[Opening Records section]

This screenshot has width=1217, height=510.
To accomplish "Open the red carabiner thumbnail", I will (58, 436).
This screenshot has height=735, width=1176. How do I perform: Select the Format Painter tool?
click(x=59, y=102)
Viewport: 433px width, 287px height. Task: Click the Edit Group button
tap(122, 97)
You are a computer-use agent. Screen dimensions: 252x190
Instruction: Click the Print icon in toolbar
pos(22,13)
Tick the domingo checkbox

[Closing Records section]
[Opening Records section]

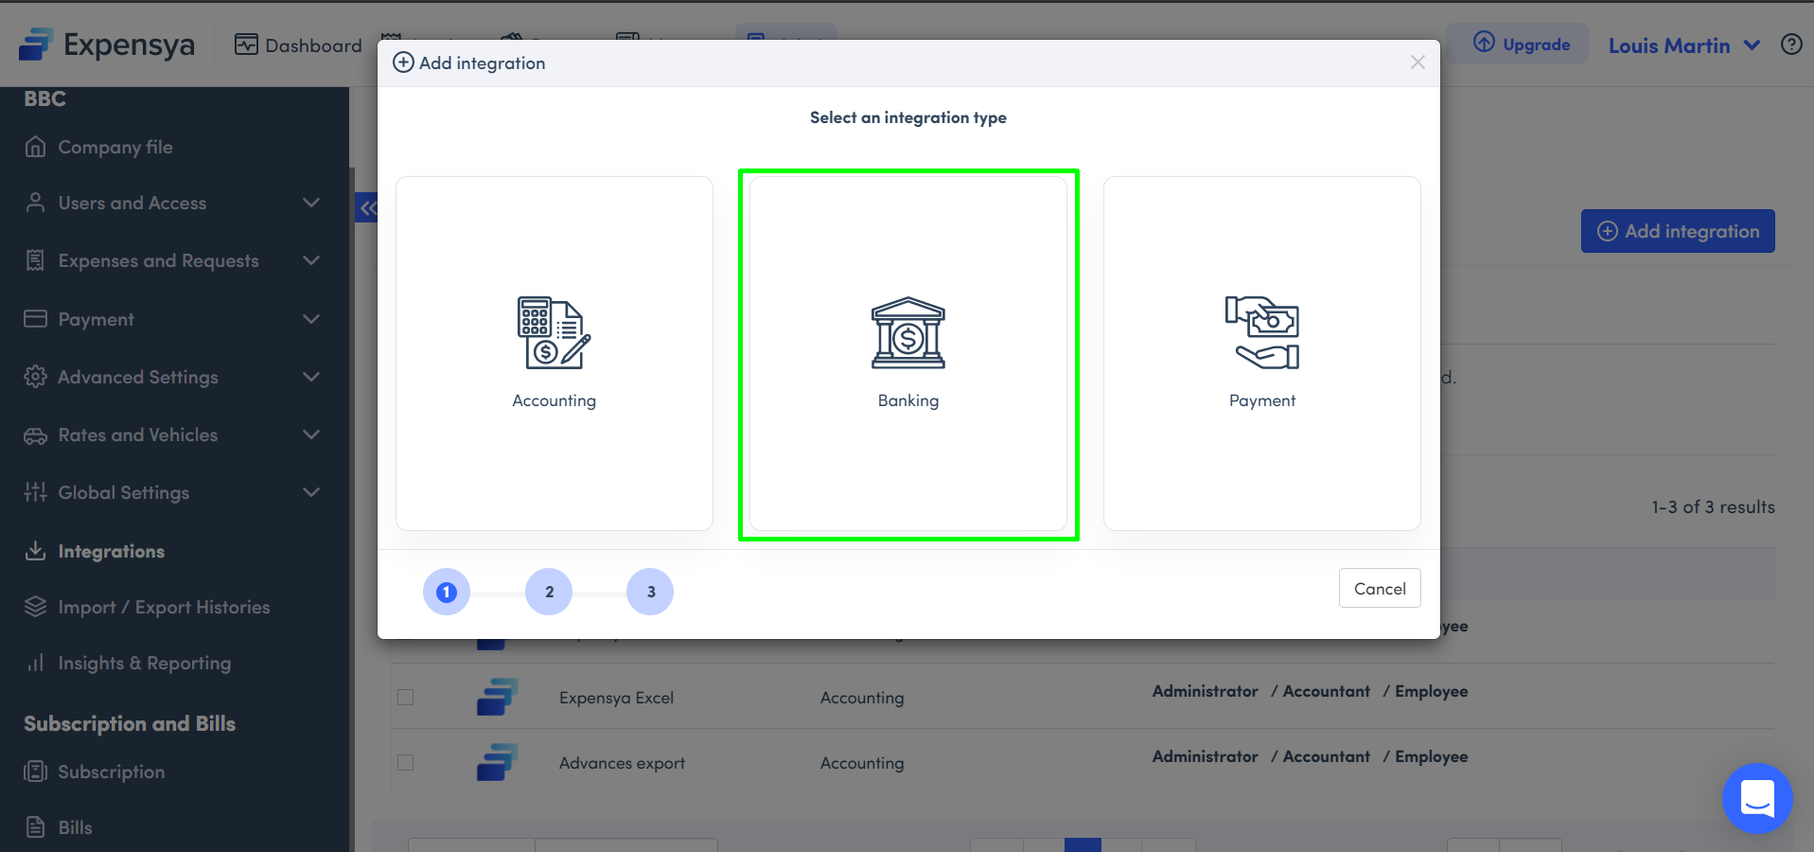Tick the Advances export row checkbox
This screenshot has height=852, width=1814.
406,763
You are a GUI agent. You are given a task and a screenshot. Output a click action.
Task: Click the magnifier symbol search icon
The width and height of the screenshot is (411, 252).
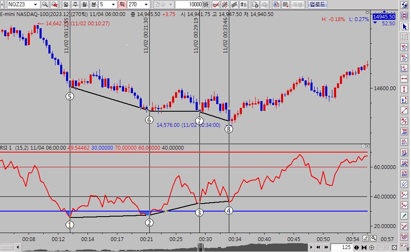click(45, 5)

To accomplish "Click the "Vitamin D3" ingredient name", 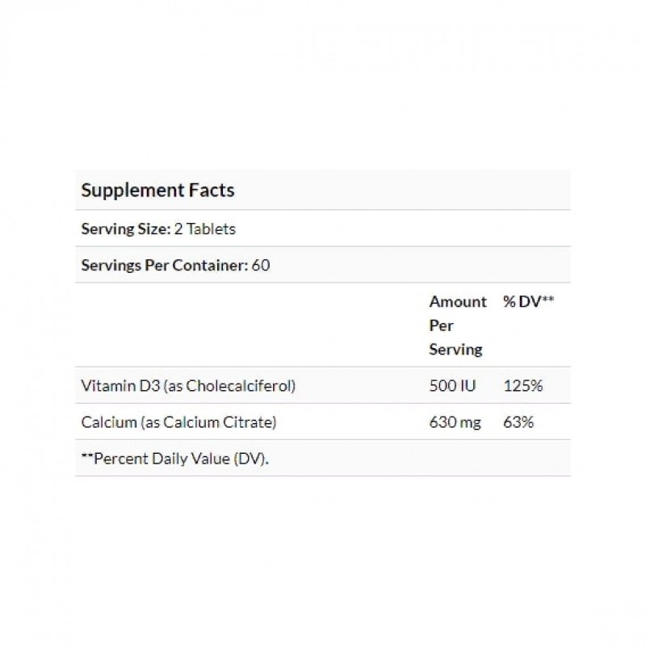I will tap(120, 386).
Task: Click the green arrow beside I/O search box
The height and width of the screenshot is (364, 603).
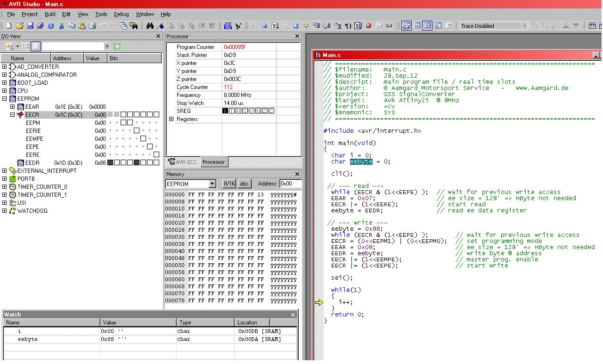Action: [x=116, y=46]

[Closing Records section]
[Opening Records section]

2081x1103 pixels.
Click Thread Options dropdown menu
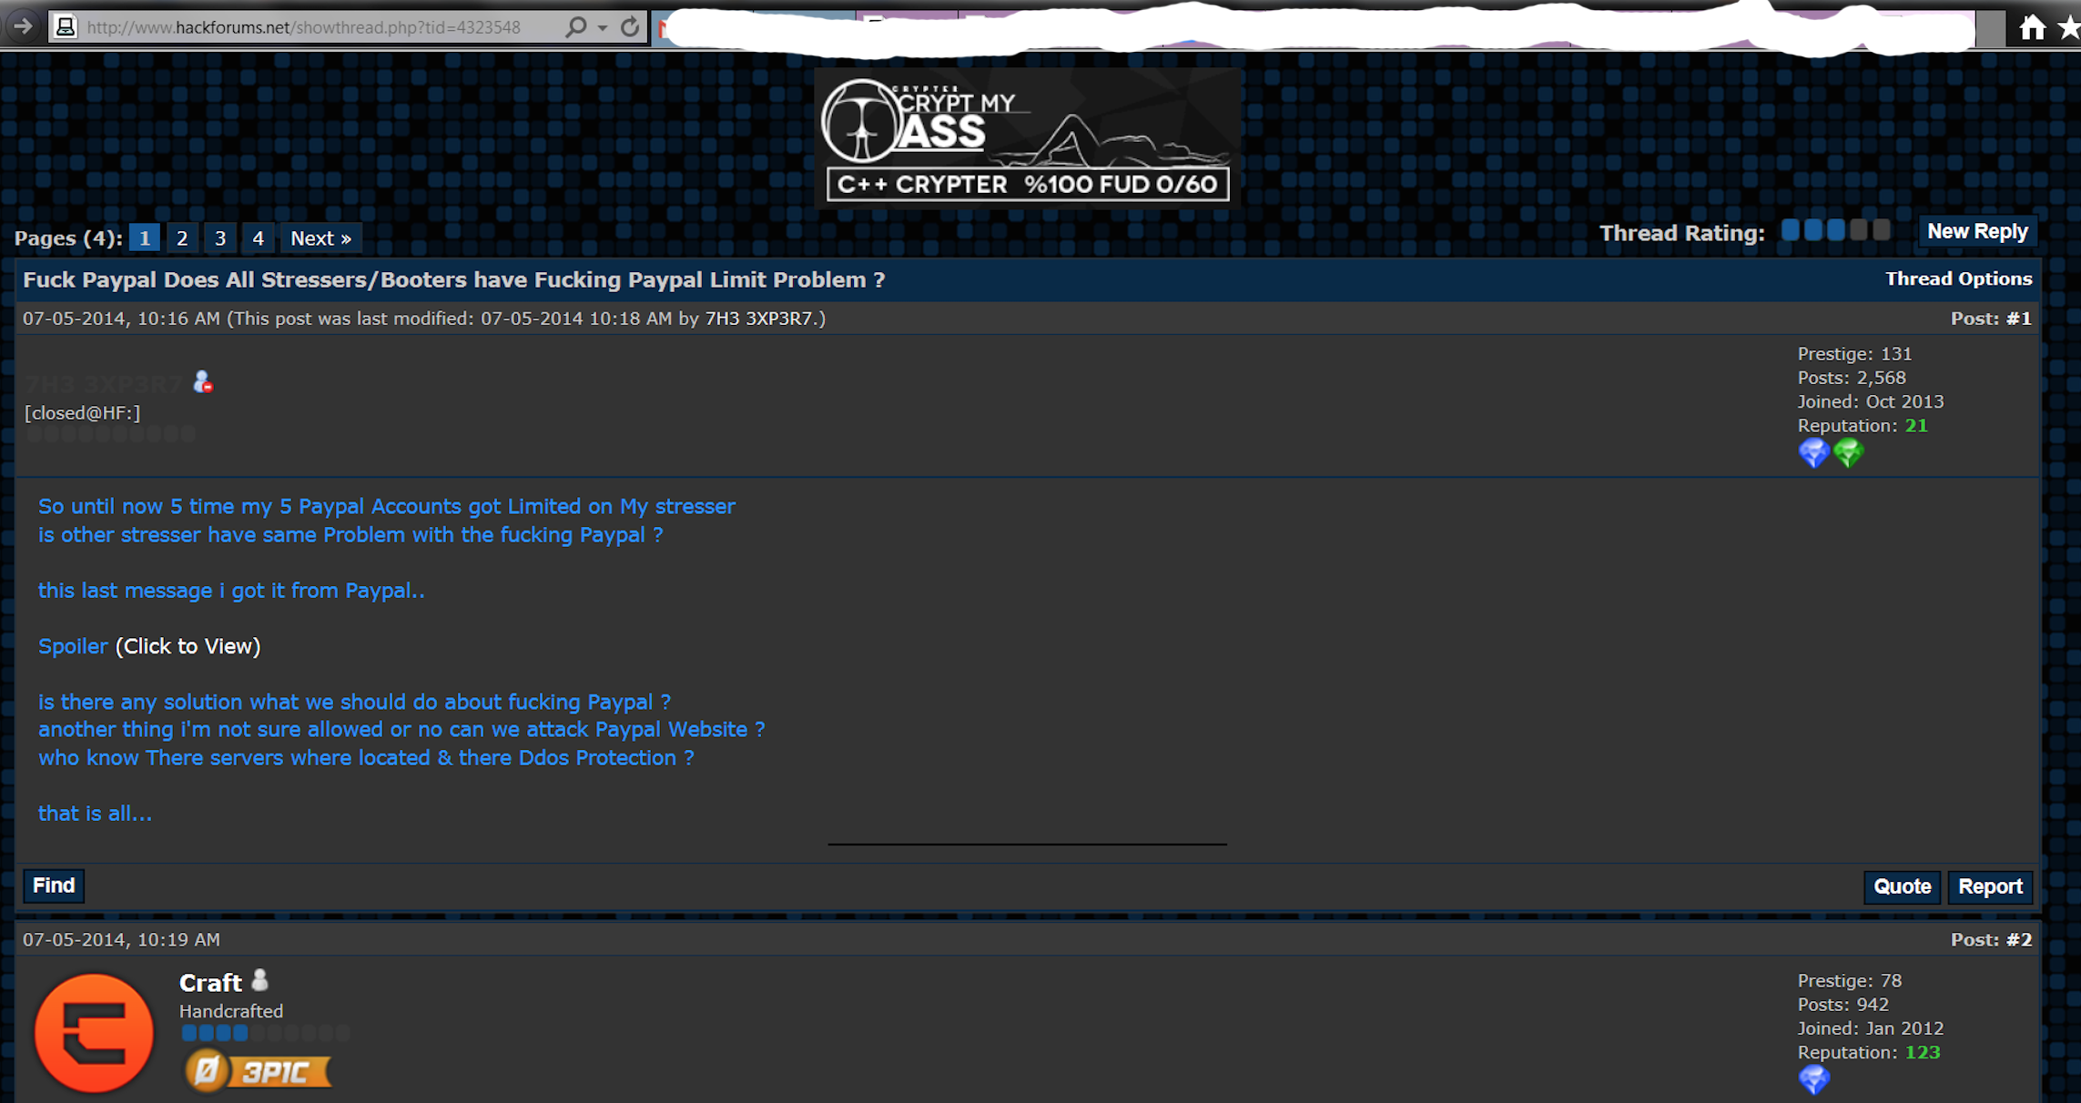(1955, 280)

[Closing Records section]

- Exercise description
Given the records above, reproduce precisely and only the lines between the line holding "Instruction: Click the Print icon in toolbar" and the line holding "Tick the domingo checkbox", inclusive.

- Task solution
Instruction: Click the Print icon in toolbar
pos(22,13)
Tick the domingo checkbox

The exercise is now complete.